Wednesday, March 17, 2010

Subacute Sclerosing Panencephalitis (SSPE)





History: 18-year-old male with 3 months of personality change, gradual decrease in responsiveness, rigidity and abnormal EEG findings (the patient is HIV negative and does not report a recent viral or respiratory infection or vaccination).


Findings

Figure 1: T2-weighted axial image demonstrates multiple areas of hyperintense signal in the bilateral subcortical and deep white matter.
Figure 2: T2-weighted FLAIR axial image demonstrates areas of hyperintense signal in the posterior limb of the right internal capsule (blue arrow) and right aspect of the splenium of the corpus callosum (yellow arrow).
Figure 3: T1-weighted FLAIR post contrast image demonstrates no areas of abnormal enhancement.
Figure 4: There is no restricted diffusion.


Diagnosis: Subacute Sclerosing Panencephalitis (SSPE)


SSPE is a chronic progressive encephalitis that can very rarely occur in people 2-10 years following infection with the measles virus.

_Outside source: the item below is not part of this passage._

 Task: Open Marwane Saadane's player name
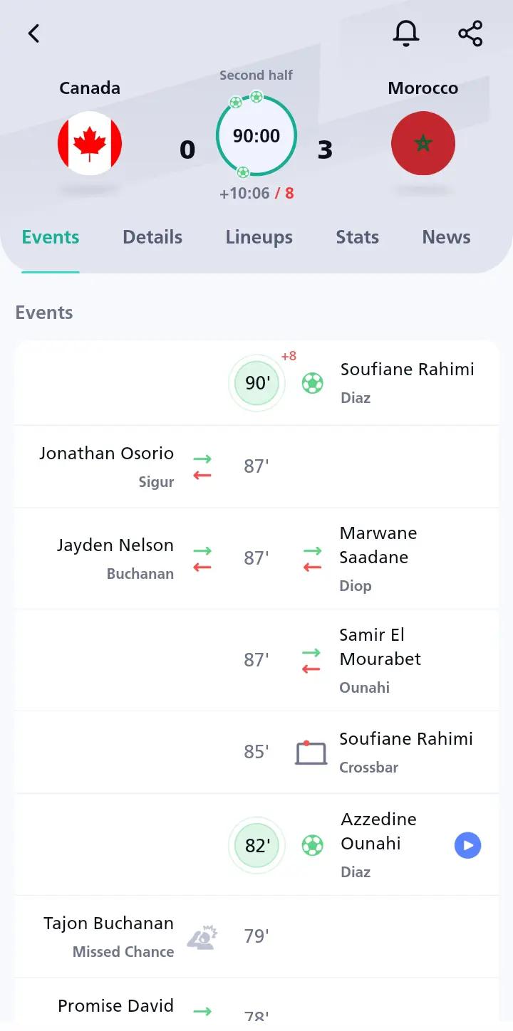(378, 545)
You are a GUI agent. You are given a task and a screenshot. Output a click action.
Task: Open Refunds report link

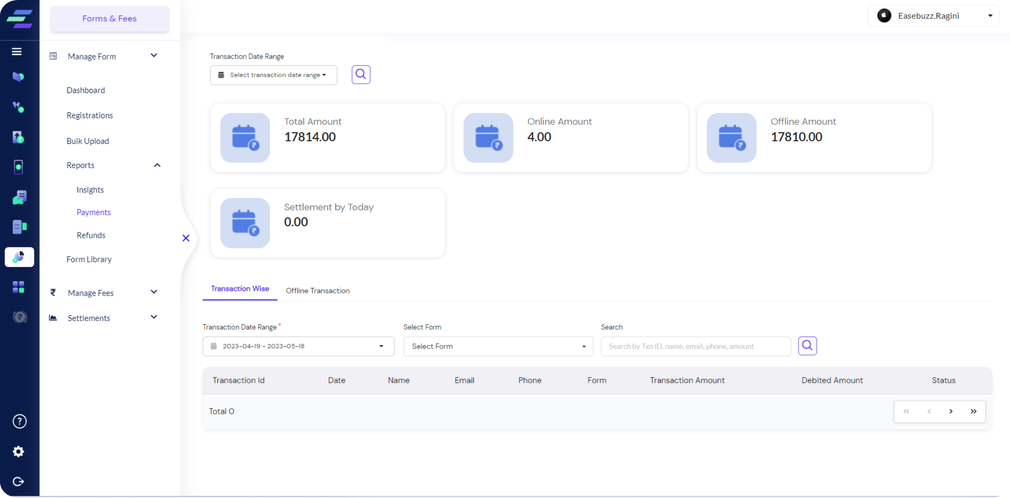[91, 235]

Early stages are characterized by personality, behavioral and intellectual changes. There is then further neuropsychiatric deterioration progressing to ataxia, chorea, dystonic rigidity, seizures, myoclonus, optic atrophy and cortical blindness. The terminal stages include unresponsiveness, autonomic dysfunction, coma and death within 1 to 3 years of the onset of symptoms.

The white matter is predominantly affected with patchy demyelination and initial sparing of the subcortical U fibers. In the first stage of the disease, T2WI/FLAIR typically demonstrates asymmetrical gray and adjacent subcortical white matter hyperintensity in the parieto-occipital regions. Enhancement and mass effect may occur early in the disease. The basal ganglia (particularly the putamen), cerebellum, pons and frontal white matter may also be involved. In the second stage of the disease, cortical/subcortical lesions regress and T2WI/FLAIR periventricular hyperintensity develop. In the terminal stage, periventricular white matter disease progresses and profound parenchymal loss occurs.

Diagnosis is made by characteristic CSF and EEG findings. In SSPE, CSF will typically have normal cellular components, glucose and total protein, but markedly elevated values of gammaglobulin and anti-measles antibodies. Typically, serum anti-measles antibody titers are also grossly elevated. A characteristic “burst-suppression” pattern on EEG is nearly always seen.

Treatment is the immunomodulator interferon and antivirals ribavirin and inosine pranobex which, if given early and throughout the patient’s life, may limit progression of disease.